Pour Amy, chaque personne a une saveur particulière : sa mère, vive et lumineuse a celle de la menthe. Doux et d’une agréable chaleur, son père a celle du chocolat…
Amy vit avec ses parents dans une colonie minière de l’espace lointain… Mais, suite à un accident impromptu, son père est licencié et sa petite famille contrainte de regagner la Terre.

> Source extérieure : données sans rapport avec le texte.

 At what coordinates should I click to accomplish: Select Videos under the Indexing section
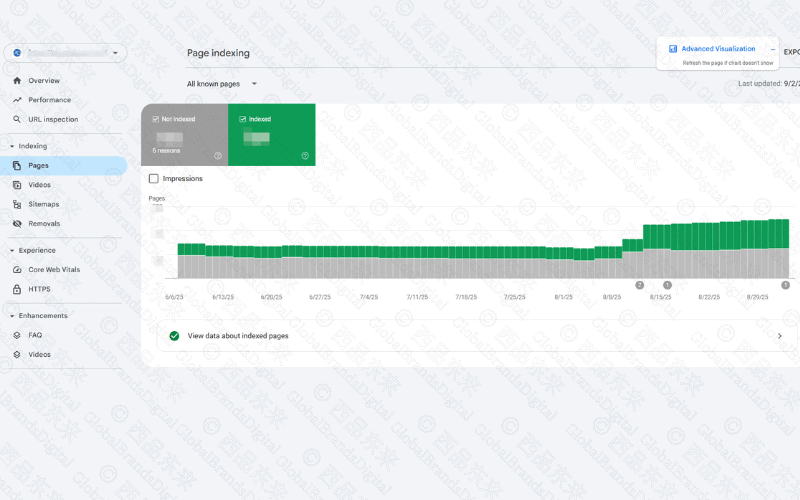[39, 185]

Amy doit abandonner Jemmah, sa meilleure amie et prendre place dans un cryotube où elle va rester en stase durant les trente prochaines années… La Terre qu’elle avait imaginé n’a que peu de rapport avec ce qu’elle est en réalité : le ciel y est magnifique mais la gravité l’oblige à réapprendre à marcher et, durant son voyage, la technologie a bien progressé…

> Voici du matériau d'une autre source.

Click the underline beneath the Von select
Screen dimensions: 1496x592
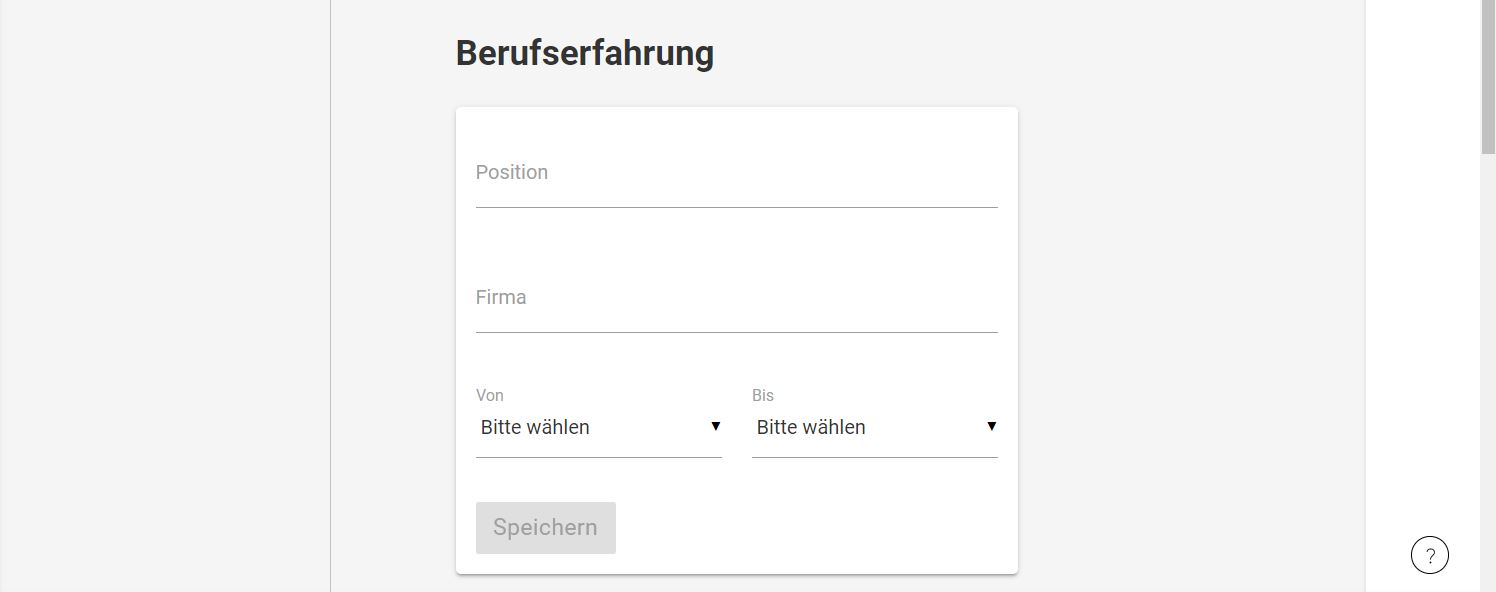click(598, 457)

Durant son premier jour au lycée, elle croise un garçon troublant qui n’a pour elle aucune saveur…
L’américain Stephen McCranie signe pour sa première série un récit tout à la fois touchant, subtil et délicat qui aborde de façon désarmante la difficulté pour une ado de tout quitter pour recommencer une nouvelle vie.
Déménager, c’est abandonner sa maison, ses amis, sa vie… Mais à l’heure où internet permet d’atténuer les distances et de garder, malgré la distance, un lien fort avec ses amis et connaissances, l’auteur place son histoire dans un avenir plus ou moins lointain où les voyages spatiaux seraient une réalité mais prendrait néanmoins quelques dizaines d’années… Ainsi, entre son départ et son arrivée sur terre, 30 années se sont écoulées… Et, durant ce qui ne fut pour elle qu’un battement de paupière, son amie a vieilli de trente ans… Comment renouer le contact avec quelqu’un qui est devenue mère et a fondé une famille ? Que reste-t-il des liens et de la complicité qui les unissaient alors ? Comment se faire de nouveaux amis qui possède une technologie qu’elle ne maîtrise pas encore puisqu’elle s’est développée durant son voyage spatial ?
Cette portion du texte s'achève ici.